The results of the uncertainty analysis can be seen in Fig. 7. As the boxplots suggest, the case of scenario one - when \(K_1\) is equal to 0 - often means the minimal effect case. In contrast, the scenario when \(K_1\) is equal to 1 marks the maximal effect case of the sensitivity analysis. The only exception is the Limit 1 case of Network 1, 6 when the reached leakage reduction is so low in the first case that the effect of the different scenarios is hardly separable. The other indicator is the green diamond, which marks the result of the original topology optimisation when the beta factors, thus the leakages, were approximated by a homogenous distribution throughout the network. According to the results, this approximation describes well the actual behaviour of the network, as Fig. 7 summarises, in the case of Network 1, 2, 3 and 4, the approximated leakage reduction fits nicely into the sensitivity range. In the issue of the other three networks, this approximation means a robust upper estimation; however, in all cases, the pressure-reducing valve distribution, which was identified by the application of this leakage simplification, means a significant decrease in summarised leakage.

5 Conclusions

This paper presents an efficient leakage reduction technique applying the Leiden clustering algorithm with the differential evolution; moreover, a stochastic sensitivity analysis quantifies the uncertainty throughout the analysis of seven real-life WDNs. As a first step of the analysis, a leakage constant calibration is performed with the application of the Nelder-Mead technique to match the non-revenue water data. The next step is the identification of homogeneous pressure zones with the application of the Leiden technique. To increase the accuracy, the graph of WDNs are weighted using the normalised pressure for the nodes and the normalised pressure loss for the pipes. Since the number of pressure zones can be scaled by the modification of the resolution \(\gamma\) parameter, the number of required valves can be adjusted to the available budget and resources. The differential evolution finds the optimal valve setting and type in the last step. The final type of valve is decided based on the actual setting of a valve: if the setting is low (below atmospheric), the valve is a closed isolation valve, and while the setting is high, it can be an open pipeline. The optimal solution avoids any consumption losses and maximises the leakage values.

The applicability of the technique is presented in detail through three case studies. In the simplest case - Case study 1 - the method suggested a valve placement that matches the industrial best practice, and it segregates the sections of the network from a geodetic perspective.
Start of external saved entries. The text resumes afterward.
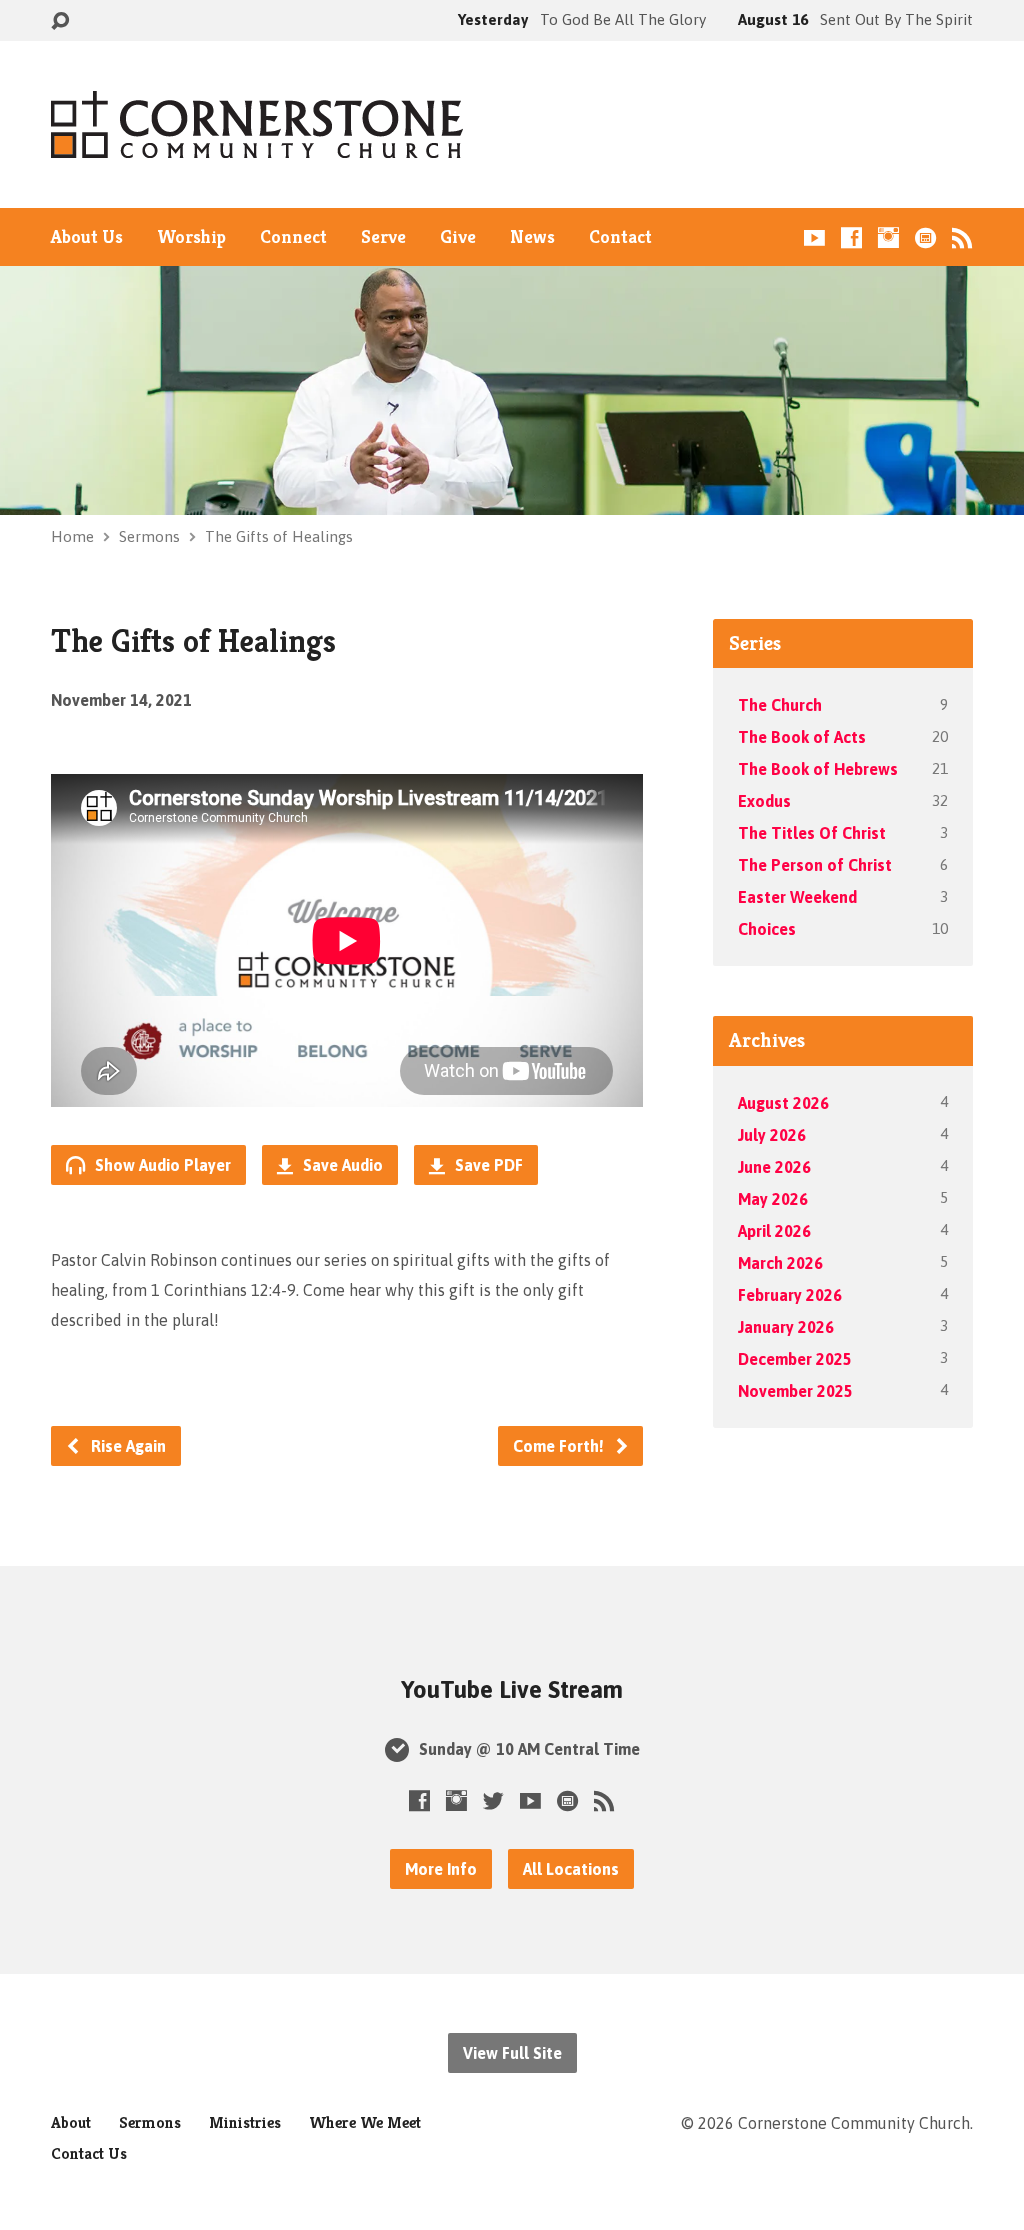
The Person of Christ (815, 865)
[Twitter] (493, 1800)
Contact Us (89, 2153)
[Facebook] (851, 237)
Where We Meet (365, 2122)
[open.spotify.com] (925, 237)
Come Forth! (560, 1446)
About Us (87, 237)
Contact (620, 237)
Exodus (764, 801)
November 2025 (795, 1391)
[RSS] (962, 237)
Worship (191, 237)
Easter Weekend (797, 897)
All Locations (571, 1869)
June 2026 (774, 1167)
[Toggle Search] (60, 21)
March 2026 (780, 1263)
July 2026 (772, 1135)
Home (72, 536)
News (532, 237)
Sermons (149, 536)
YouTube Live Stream (512, 1689)
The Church (780, 705)
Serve (383, 237)
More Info (441, 1869)
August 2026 (783, 1103)
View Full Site (512, 2053)
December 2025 (795, 1359)
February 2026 (790, 1295)
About (71, 2122)
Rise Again (126, 1446)
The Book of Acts (802, 737)
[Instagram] (888, 237)
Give (458, 237)
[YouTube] (814, 237)
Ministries (245, 2122)
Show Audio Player (161, 1165)
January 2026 (786, 1327)
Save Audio (341, 1165)
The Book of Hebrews (818, 769)
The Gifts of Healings (279, 536)
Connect (293, 237)
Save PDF (487, 1165)
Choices (767, 929)
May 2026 (773, 1199)
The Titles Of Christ (812, 833)
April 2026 (774, 1231)
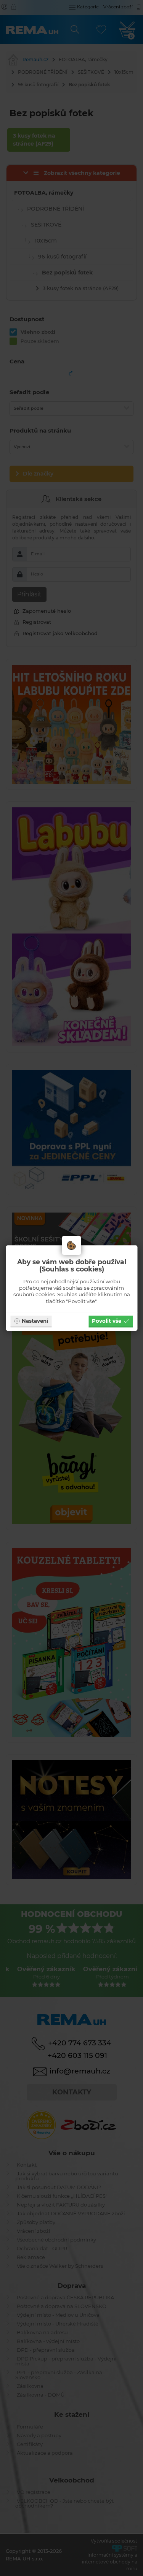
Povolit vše (106, 1321)
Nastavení (35, 1321)
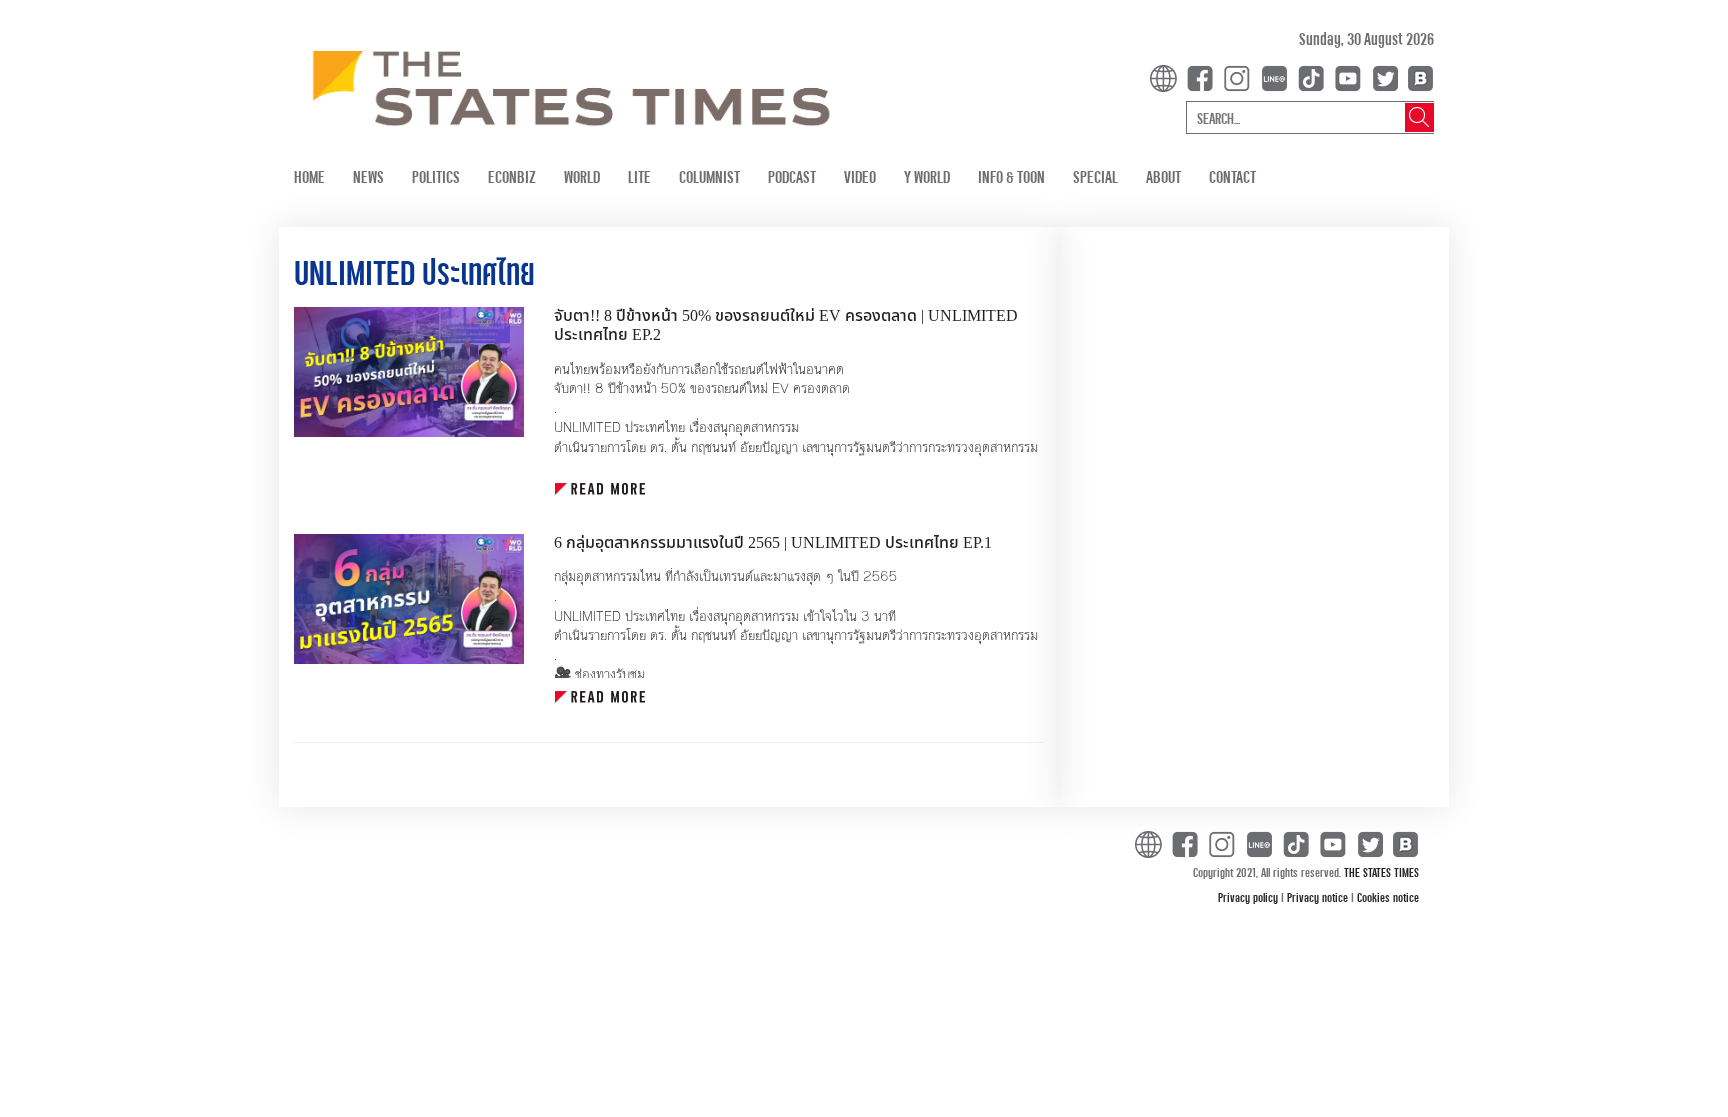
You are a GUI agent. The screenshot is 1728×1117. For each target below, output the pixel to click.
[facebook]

Since Case study 2 has four different sources, the technique one by one segregates the sections where a dominant source can serve a standalone area, and the valves are placed on the connecting pipes between these areas. The last presented case, a more extensive network, has only one source located in the centre of the network. This combination - the large extent of the network and the single source - limited the applicability of the technique, which meant that an increment in the number of implemented PRVs could not achieve a more significant amount of leakage reduction.
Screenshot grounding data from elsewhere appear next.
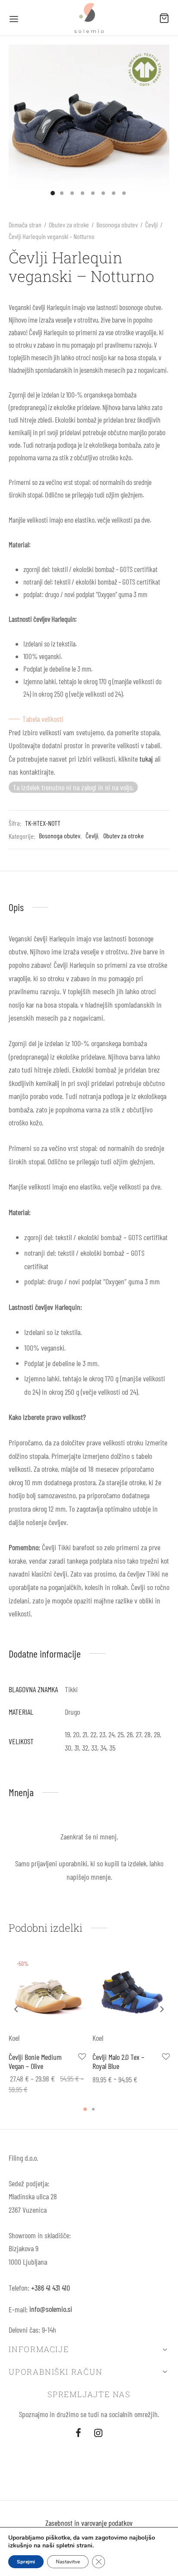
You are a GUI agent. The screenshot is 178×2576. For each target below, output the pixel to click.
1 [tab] (85, 2109)
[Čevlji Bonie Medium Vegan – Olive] (47, 1992)
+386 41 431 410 (50, 2287)
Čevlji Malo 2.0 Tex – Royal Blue (118, 2061)
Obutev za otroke (69, 224)
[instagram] (98, 2433)
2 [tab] (93, 2109)
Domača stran (25, 224)
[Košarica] (164, 18)
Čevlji (151, 224)
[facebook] (78, 2433)
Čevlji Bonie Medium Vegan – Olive (35, 2061)
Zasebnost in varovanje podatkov (89, 2523)
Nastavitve (68, 2561)
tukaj (146, 758)
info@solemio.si (50, 2309)
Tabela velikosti (43, 719)
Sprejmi (26, 2561)
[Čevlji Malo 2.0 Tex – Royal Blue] (131, 1992)
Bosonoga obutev (117, 224)
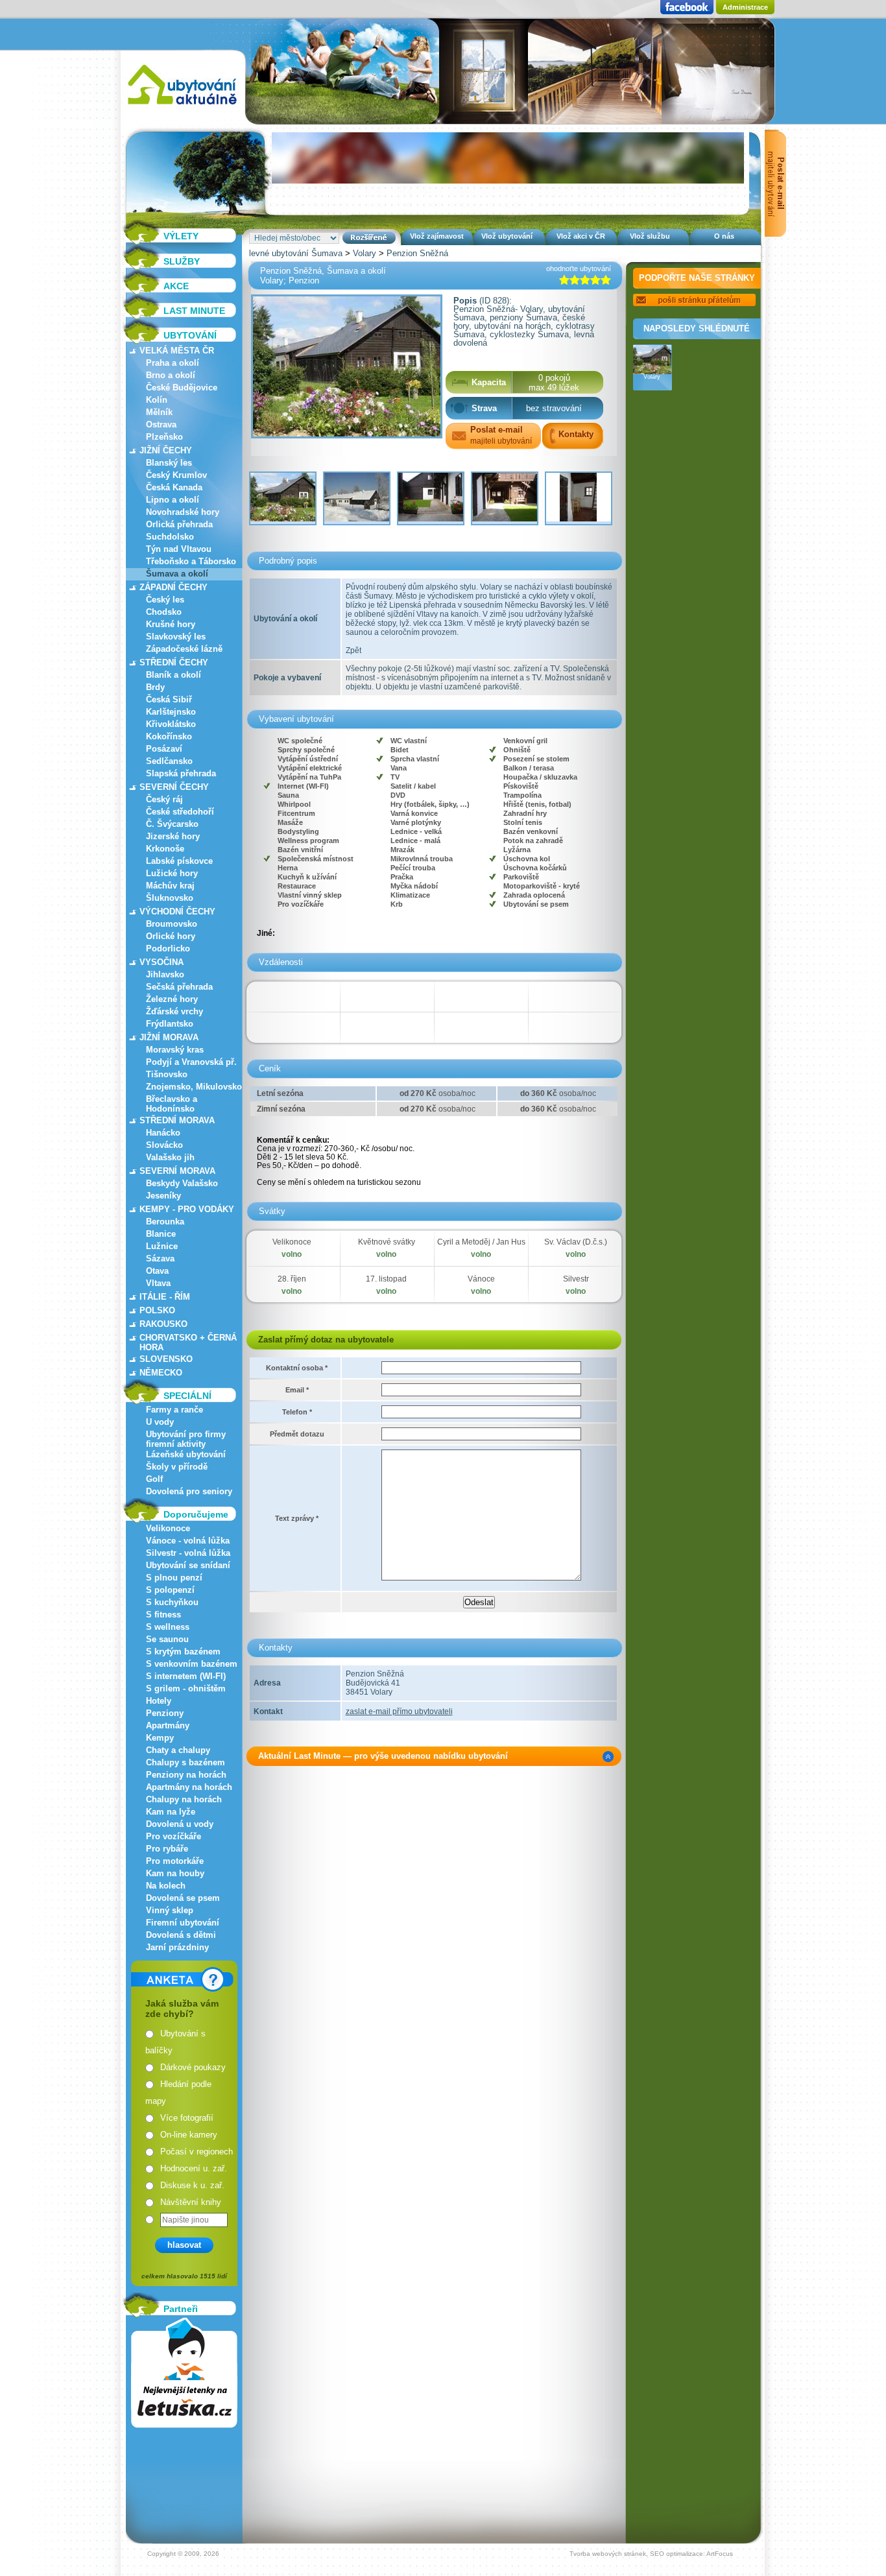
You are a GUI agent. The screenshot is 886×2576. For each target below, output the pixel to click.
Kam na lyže (170, 1812)
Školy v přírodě (177, 1467)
Aggregating the optimisation results of all seven analysed networks, we experienced a clear trend that pressure-based segregation can provide a sufficient placement technique for the valves. At the same time, the differential evolution evades the service outages with pressure management. Last, the reached results are supported by a stochastic sensitivity study, which showed that the results could change in the case of the complete network leakage redistribution; however, the reached leakage reduction remains significant.